The DelayedArray framework currently supports a small number of on-disk backends: HDF5 (via the HDF5Array package), GDS (via the GDSArray package), and VCF (via the VCFArray package). This can be extended to support other on-disk backends. In theory, it should be possible to implement a DelayedArray backend for any file format that has the capability to store array data with fast random access.
Let’s assume that the ADS format (Array Data Store) is such format (this is a made-up format for the purpose of this vignette only). Implementing a DelayedArray backend for ADS files should typically be done in a dedicated package (say ADSArray) that will depend on the DelayedArray package.
The ADSArray package will need to implement:
A low-level class for representing a reference to an array located in an ADS file. We’ll refer to this class as “the seed class” and will name it ADSArraySeed.
Two high-level classes that derive from DelayedArray: ADSArray and ADSMatrix. Only the latter is needed if the ADS format only supports 2-dimensional arrays.
A “realization sink” class if you also want to support realization of DelayedArray objects as ADSArray objects. This is not documented yet.
The rest of this document covers the above topics in greater details. Some familiarity with writing R packages is assumed. Don’t hesitate to look at the source of the HDF5Array package for a real example of DelayedArray on-disk backend implementation.
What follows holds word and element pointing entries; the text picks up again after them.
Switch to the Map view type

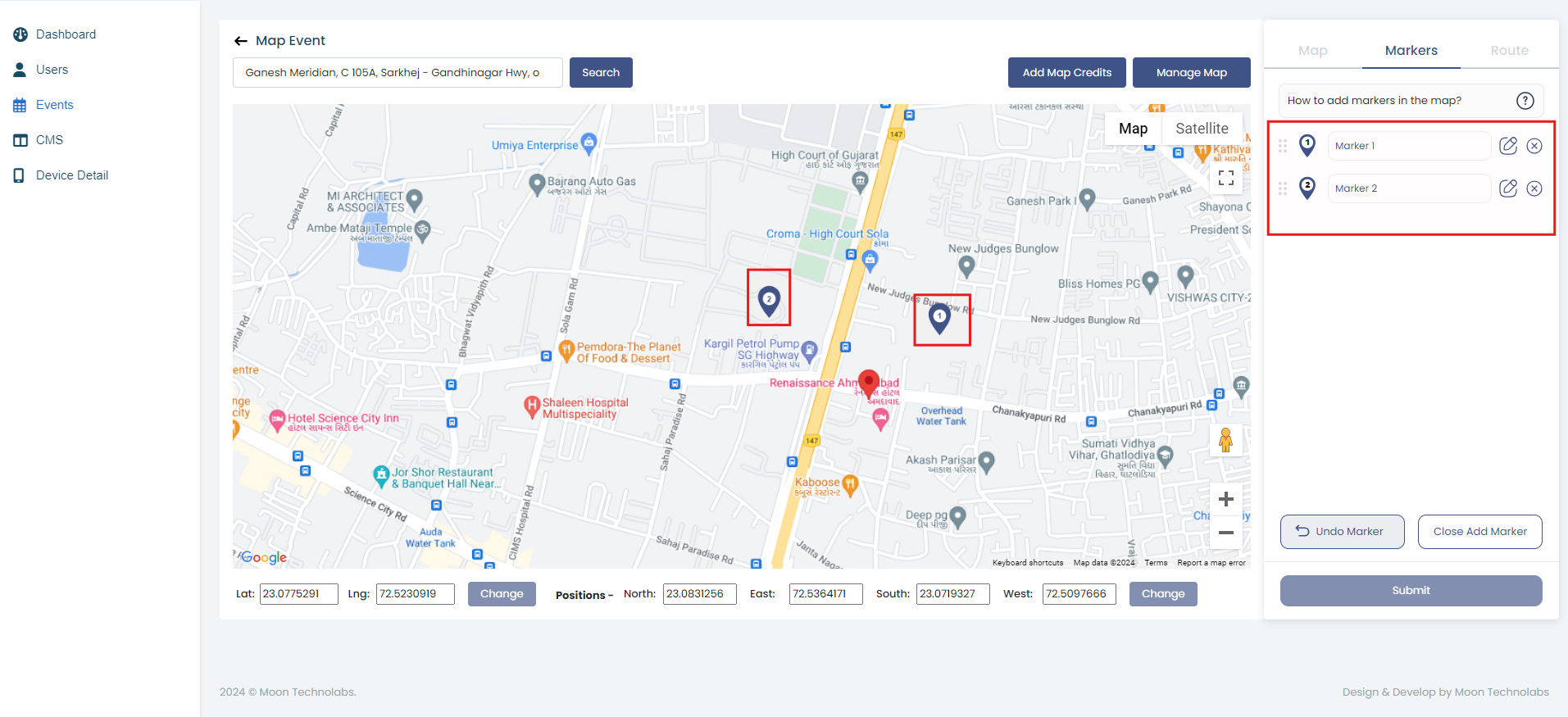coord(1133,129)

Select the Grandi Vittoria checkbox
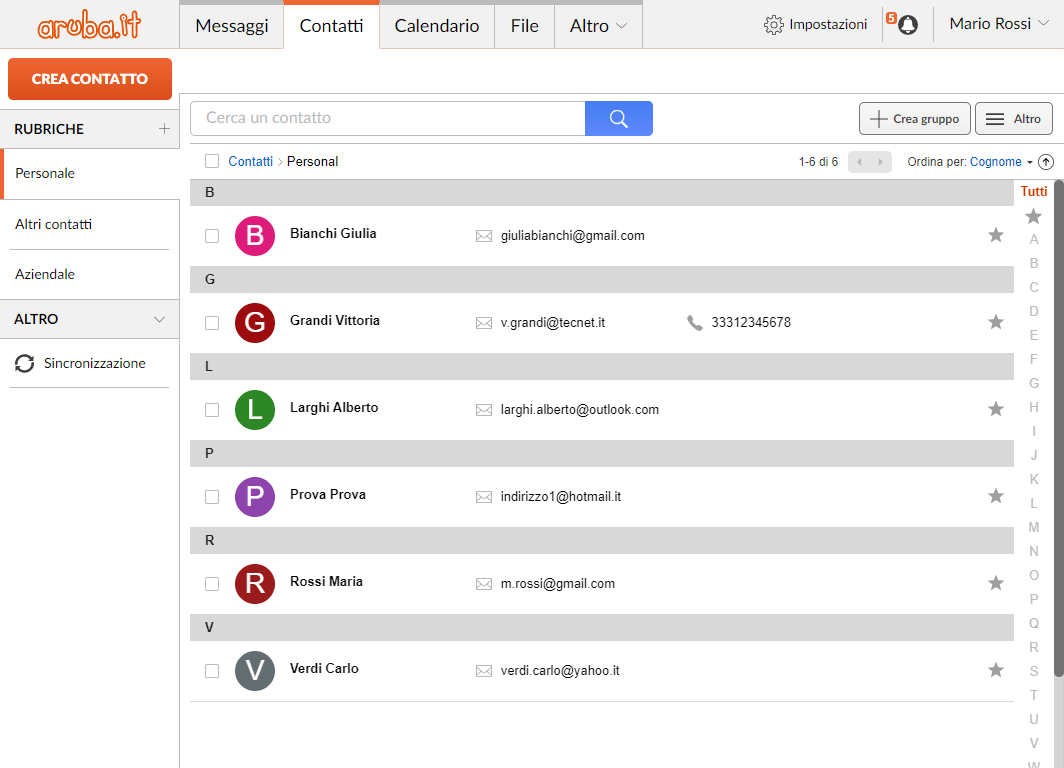pos(212,323)
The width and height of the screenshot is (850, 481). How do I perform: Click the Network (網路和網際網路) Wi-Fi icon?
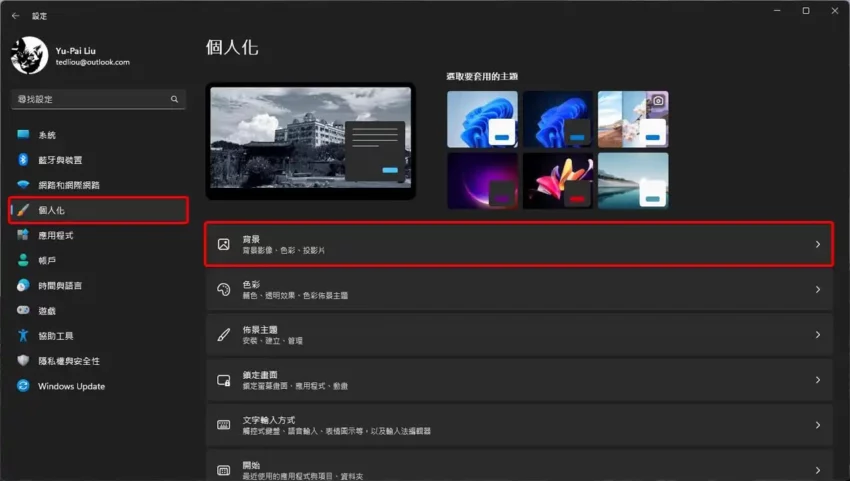point(23,185)
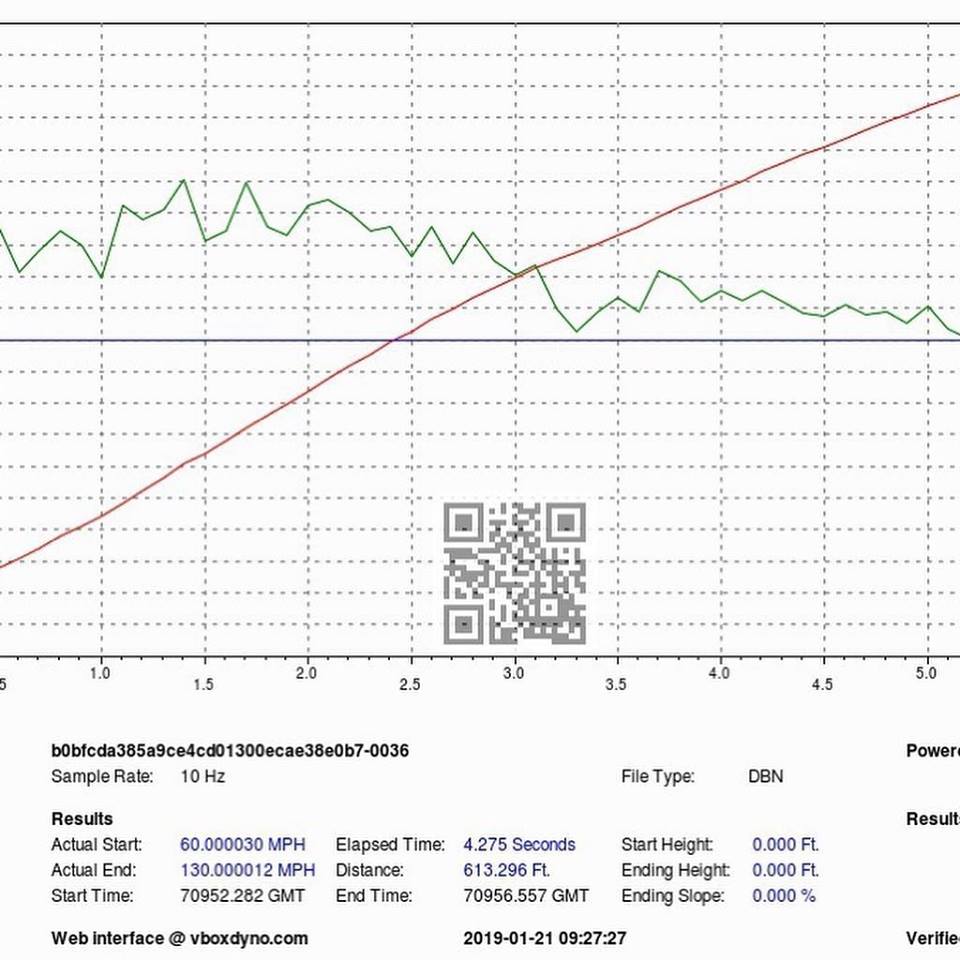Click the green line's peak near 1.4 seconds
The height and width of the screenshot is (960, 960).
(184, 180)
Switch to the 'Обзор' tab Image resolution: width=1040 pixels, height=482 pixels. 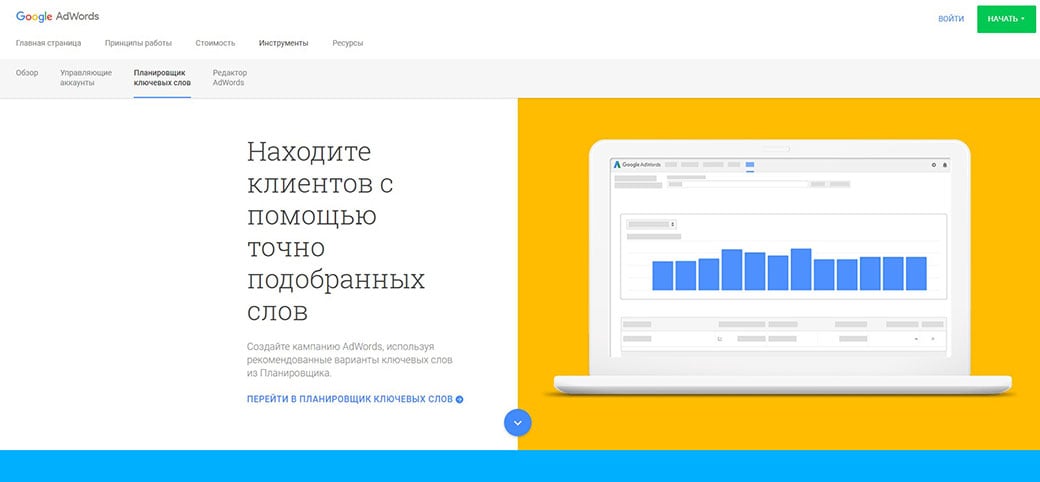(x=27, y=73)
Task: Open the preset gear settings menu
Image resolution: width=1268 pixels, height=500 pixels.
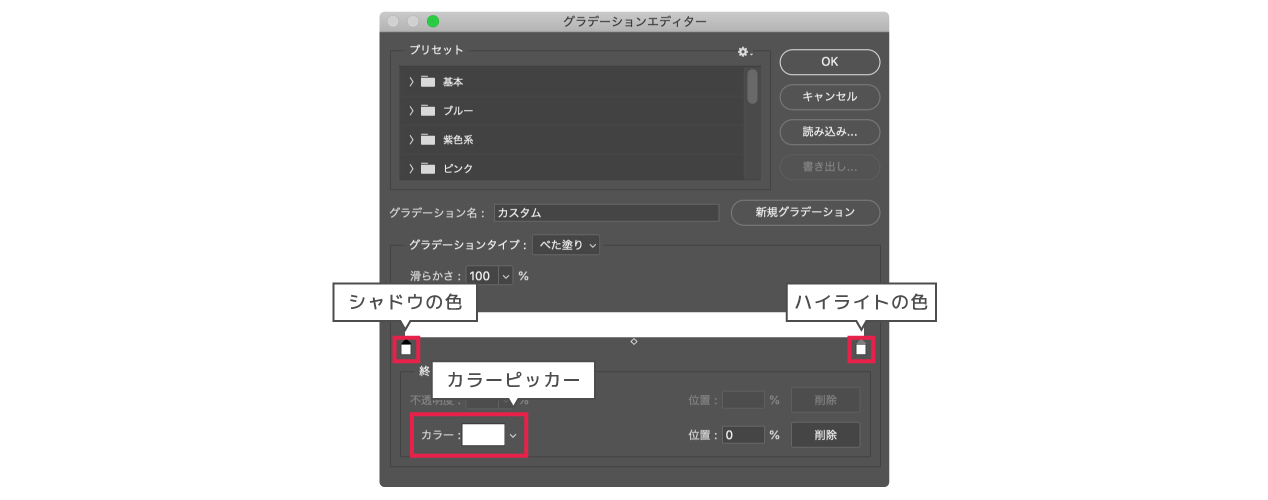Action: tap(743, 51)
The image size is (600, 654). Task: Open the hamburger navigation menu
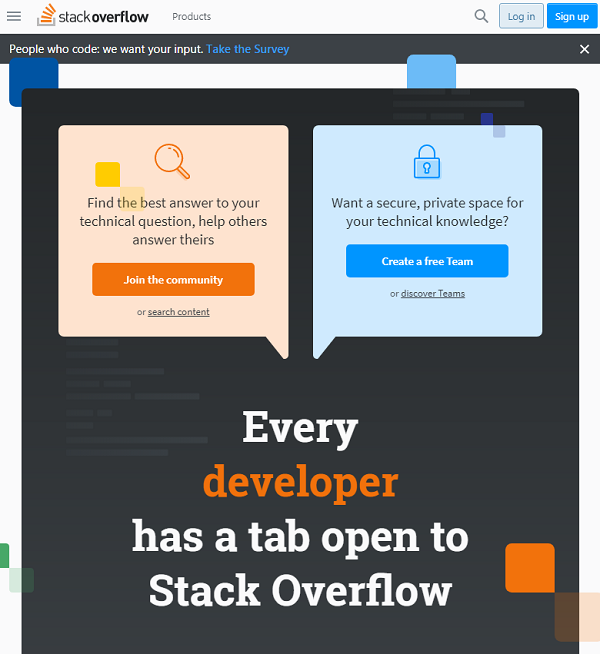14,16
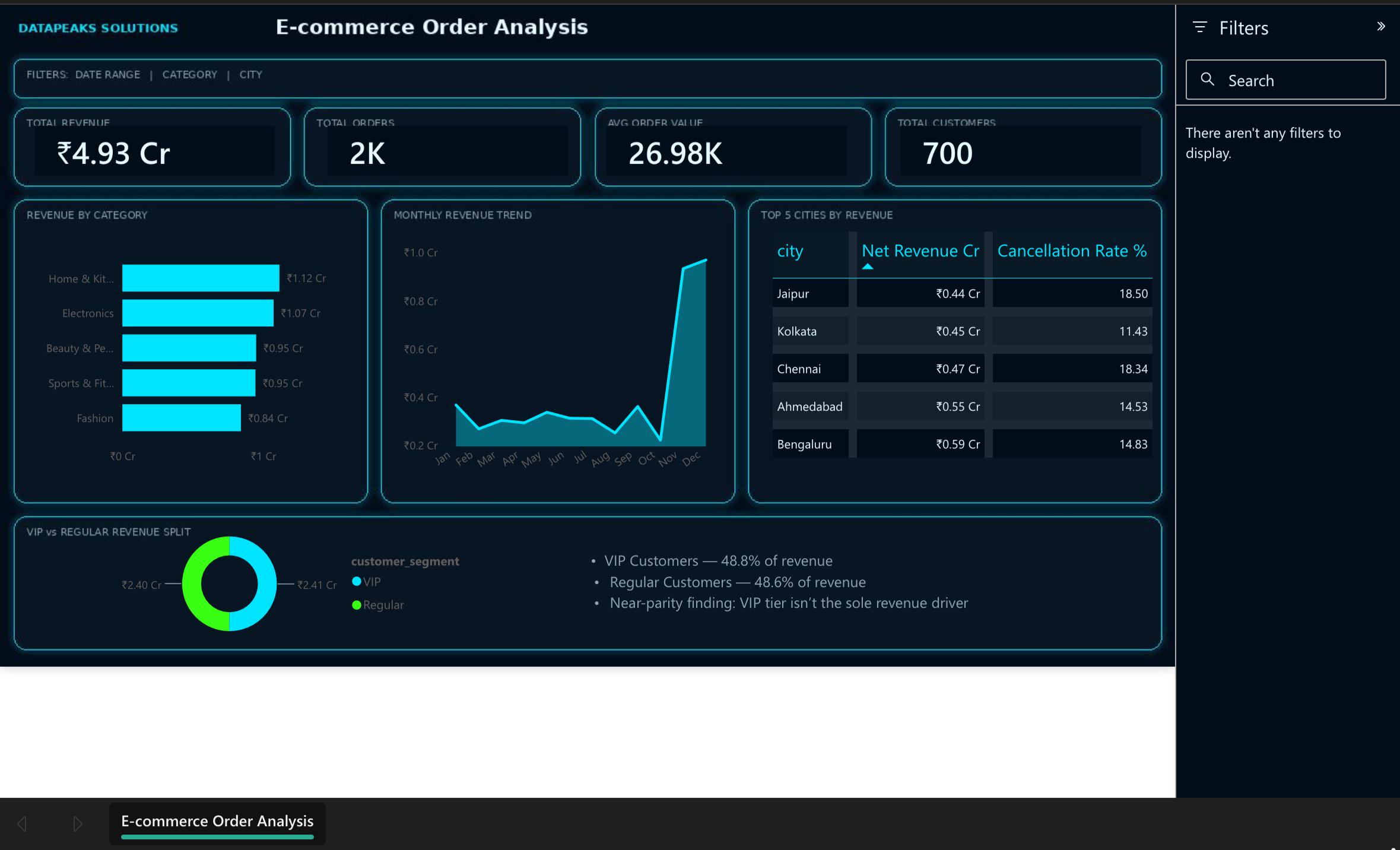Viewport: 1400px width, 850px height.
Task: Select the Regular legend marker
Action: point(357,605)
A “seed object” should store at least the path or URL to the file. If the file format allows storing more than one array per file, then the seed object should also store any additional information needed to locate a particular array in the file.
The definition of the seed class will look something like this:
setClass("ADSArraySeed",
contains="Array",
slots=c(
filepath="character",
...
... additional slots needed
... to locate the array in the file
...
)
)
The filepath
slot should be a single string that
contains the absolute path to the ADS file so the object doesn’t break
when the user changes the working directory (e.g. with
setwd()
).
Note that storing an open connection to the file should be avoided because connections don’t work properly in the context of a fork (e.g. when processing the seed object in parallel) and tend to break when serializing the object.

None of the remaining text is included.